Детство в Кунгуре. Главы 16, 17, 18, 19

                Глава 16.  Мозжерины


         В Засылвенской части Кунгура дед поставил наш дом неслучайно. Родственники бабушки – Мозжерины жили в Кунгуре издавна. В переписной книге второй ревизии 1747 года упоминается:
«457. Написанный в прежнюю перепись посадской Афанасий Тимофеев сын Мозжерин 37 лет, у него брат Григорий 28 лет, у Афанасия дети Иван 14 лет, Матвей 4 лет, Петр 5 недель, у Григорья сын Андрей 1 год».
А указанная «прежняя перепись» - это первая перепись 1719 года. Обратимся к ней: действительно, еще в 1719 году жили «во дворишке Епифан Сидоров сын Мозжерин 70 лет, у него сын Тимофей 45 лет, у него сын Афанасий 10 лет».
          Да и в Кунгур пришли Мозжерины в 17 веке не издалека, а из близкой деревни, ибо упоминаются в Кунгурской переписи 1679 года: «в деревне Баранчине...Мишка да Ивашко да Першка Федотовы дети Мозжерины. Макарко Фадиев сын Мозжерин.» (РГАДА. Ф. 1209. Оп. 1. Д. 226.Л.158об.)
        Как видим, Мозжерины – старинная кунгурская фамилия.

        Третьяковы были Мозжериным давней и дальней роднёй, но стали гораздо ближе, когда двоюродная сестра бабушки – Ориша – вышла замуж за Андрея Мозжерина и поселилась у него в Засылвенской части на углу улиц Мининской и Марьинской. Андрей Мозжерин – потомственный сапожник, чеботарь-надомник. Усадьба у него наследственная, большая, а по советским временам, непозволительно большая. К тому же в округе всегда ходили слухи, что «излишки» будут «обрезать». Когда и сколько «обрежут», кого подселят – ничего не известно, вот и решили Андрей и Ориша Мозжерины предложить купить у них по-родственному, а значит, подешевле, часть участка родственникам Ковшевниковым. Бабушка с дедушкой в доме на Мининской у Мозжериных бывали, участок знали хорошо. Привлекала и солнечная сторона, и тишина окраины. Оформили документы, как положено у нотариуса, а вот номер дома дали с буквой, потому что вписались в старую нумерацию – вот почему наш номер дома – 65-а, где «а»- новая часть старой усадьбы Мозжериных.
          Дом Мозжериных – двухэтажный, с невысоким каменным низом и деревянным верхом – типичный кунгурский дом. В нижнем этаже у дяди Андрея была сапожная мастерская, куда я заходила по-родственному в любое время. Даже запах его мастерской помню : смесь кож и вара. Дед частенько сидел у дяди Андрея, ну, и я с ними. Это оттуда, из глубин детской памяти, всплывают слова: дратва, юфть, колодки, голенища, фининспектор. Говорил дядя Андрей невнятно, потому что во рту у него всегда были маленькие деревянные гвоздики. Он стучал молоточками, не переставая весь день. На ногах я его и не помню – всегда сидя у окна, в большом кожаном фартуке, в руках молоток, в губах гвоздики. Он и смеялся краем губ, не выпуская гвоздики изо рта. Не пил, не курил, не матерился, как и дед наш. Они, два ремесленника, думаю, прекрасно понимали друг друга, потому и дружили-ладили.

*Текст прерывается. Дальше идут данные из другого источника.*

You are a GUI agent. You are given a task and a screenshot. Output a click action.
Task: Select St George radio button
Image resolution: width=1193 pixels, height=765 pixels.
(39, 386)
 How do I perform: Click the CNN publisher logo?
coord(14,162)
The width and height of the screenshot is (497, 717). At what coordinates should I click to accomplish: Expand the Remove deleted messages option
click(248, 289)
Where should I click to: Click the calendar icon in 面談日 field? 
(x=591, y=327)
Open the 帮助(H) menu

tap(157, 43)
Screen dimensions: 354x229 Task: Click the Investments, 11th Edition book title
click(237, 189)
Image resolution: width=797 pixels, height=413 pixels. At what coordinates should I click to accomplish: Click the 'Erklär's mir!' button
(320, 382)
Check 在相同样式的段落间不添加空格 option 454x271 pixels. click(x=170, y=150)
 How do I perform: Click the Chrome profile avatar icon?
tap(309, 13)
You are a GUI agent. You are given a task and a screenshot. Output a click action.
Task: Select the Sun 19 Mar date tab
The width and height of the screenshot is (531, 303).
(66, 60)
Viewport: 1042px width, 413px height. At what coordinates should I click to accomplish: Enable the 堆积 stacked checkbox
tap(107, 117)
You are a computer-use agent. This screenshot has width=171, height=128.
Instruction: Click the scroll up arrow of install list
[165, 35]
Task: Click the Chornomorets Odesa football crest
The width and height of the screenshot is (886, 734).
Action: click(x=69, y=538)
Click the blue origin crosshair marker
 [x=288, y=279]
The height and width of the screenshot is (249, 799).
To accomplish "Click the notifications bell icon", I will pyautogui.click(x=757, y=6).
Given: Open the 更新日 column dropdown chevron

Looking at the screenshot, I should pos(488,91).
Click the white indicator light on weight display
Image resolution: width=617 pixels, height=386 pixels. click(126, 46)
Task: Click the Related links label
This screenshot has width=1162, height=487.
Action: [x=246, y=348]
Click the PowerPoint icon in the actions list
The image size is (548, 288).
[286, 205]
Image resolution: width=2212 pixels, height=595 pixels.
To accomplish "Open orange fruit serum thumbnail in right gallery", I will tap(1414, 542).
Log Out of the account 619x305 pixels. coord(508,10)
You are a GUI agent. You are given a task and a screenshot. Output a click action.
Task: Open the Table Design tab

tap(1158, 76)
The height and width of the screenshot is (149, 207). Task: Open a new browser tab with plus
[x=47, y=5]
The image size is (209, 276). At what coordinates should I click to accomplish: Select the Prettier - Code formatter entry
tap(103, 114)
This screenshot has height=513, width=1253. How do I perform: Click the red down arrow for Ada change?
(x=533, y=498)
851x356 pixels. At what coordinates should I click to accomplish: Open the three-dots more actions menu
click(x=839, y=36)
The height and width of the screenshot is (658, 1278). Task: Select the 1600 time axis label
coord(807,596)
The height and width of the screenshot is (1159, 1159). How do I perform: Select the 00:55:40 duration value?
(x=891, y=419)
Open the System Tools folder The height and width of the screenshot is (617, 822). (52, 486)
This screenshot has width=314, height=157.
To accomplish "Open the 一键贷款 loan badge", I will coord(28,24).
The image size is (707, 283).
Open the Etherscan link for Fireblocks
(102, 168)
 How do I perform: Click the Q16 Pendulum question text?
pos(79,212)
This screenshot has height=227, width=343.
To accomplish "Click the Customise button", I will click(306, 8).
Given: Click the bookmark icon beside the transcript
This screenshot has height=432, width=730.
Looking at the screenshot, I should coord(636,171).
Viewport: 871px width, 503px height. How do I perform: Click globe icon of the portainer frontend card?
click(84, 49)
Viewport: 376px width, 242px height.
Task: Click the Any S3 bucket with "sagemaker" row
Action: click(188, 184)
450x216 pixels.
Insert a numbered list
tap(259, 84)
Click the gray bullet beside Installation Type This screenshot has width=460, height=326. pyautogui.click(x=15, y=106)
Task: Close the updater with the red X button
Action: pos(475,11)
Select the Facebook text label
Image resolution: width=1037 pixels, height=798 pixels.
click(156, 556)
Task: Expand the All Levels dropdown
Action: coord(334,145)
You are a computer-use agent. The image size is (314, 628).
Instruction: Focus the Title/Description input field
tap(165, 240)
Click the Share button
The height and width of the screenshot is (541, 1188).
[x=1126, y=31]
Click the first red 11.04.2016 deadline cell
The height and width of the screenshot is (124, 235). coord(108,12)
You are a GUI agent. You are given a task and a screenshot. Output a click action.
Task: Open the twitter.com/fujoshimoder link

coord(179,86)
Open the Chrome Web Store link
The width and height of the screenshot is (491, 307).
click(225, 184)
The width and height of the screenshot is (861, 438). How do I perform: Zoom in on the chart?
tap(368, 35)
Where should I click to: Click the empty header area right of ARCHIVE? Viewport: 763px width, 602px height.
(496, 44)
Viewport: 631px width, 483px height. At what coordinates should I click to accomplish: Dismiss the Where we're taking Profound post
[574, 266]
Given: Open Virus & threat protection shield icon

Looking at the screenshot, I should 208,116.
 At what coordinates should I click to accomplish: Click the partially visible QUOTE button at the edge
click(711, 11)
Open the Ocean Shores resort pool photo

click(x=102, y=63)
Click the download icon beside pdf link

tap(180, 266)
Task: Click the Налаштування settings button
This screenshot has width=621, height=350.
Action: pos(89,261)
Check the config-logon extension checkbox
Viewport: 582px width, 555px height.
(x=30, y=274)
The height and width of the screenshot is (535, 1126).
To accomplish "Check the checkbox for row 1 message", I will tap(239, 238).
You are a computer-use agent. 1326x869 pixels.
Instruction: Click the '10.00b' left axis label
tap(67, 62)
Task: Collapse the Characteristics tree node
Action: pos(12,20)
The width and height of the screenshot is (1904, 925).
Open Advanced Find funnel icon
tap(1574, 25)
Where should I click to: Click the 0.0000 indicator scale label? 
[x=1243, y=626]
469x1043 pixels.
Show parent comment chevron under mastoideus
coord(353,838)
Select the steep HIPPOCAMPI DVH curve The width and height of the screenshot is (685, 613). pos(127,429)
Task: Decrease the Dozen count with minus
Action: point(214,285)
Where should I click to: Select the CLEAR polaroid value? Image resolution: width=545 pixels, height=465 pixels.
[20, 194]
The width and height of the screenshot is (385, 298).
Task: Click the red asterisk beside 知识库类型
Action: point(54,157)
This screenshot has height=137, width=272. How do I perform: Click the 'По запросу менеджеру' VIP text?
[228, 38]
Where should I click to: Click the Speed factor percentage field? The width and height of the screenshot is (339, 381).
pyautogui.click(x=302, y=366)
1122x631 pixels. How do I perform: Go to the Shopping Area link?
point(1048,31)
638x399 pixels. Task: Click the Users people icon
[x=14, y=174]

          Тётя Ориша – маленькая, сухонькая, говорливая. Полная противоположность нашей статной бабушке-молчунье, но ладили обе, без сомненья. Мама моя дружила с их старшей дочерью Раисой, которую я совсем не помню, потому что уехала она на Кубань, когда я была слишком мала. Там Рая Мозжерина вышла замуж и прислала две посылки одновременно -  своим родителям и нам. Посылки с кубанскими грушами. Мне было лет 5 или 6, а я груши живьём не видала, всё в сухофруктах да компоте. А тут такое счастье – зелёные, большие, твердые и сочные – настоящие! Разве такое забудешь?
Яблоки в то время до Кунгура как-то доходили, можно было их купить свежими. К новому году привозили мандаринки. А сливы, вишни, абрикосы, груши – только в сухом виде. Это сейчас в Кунгуре все фрукты доступны, даже экзотические.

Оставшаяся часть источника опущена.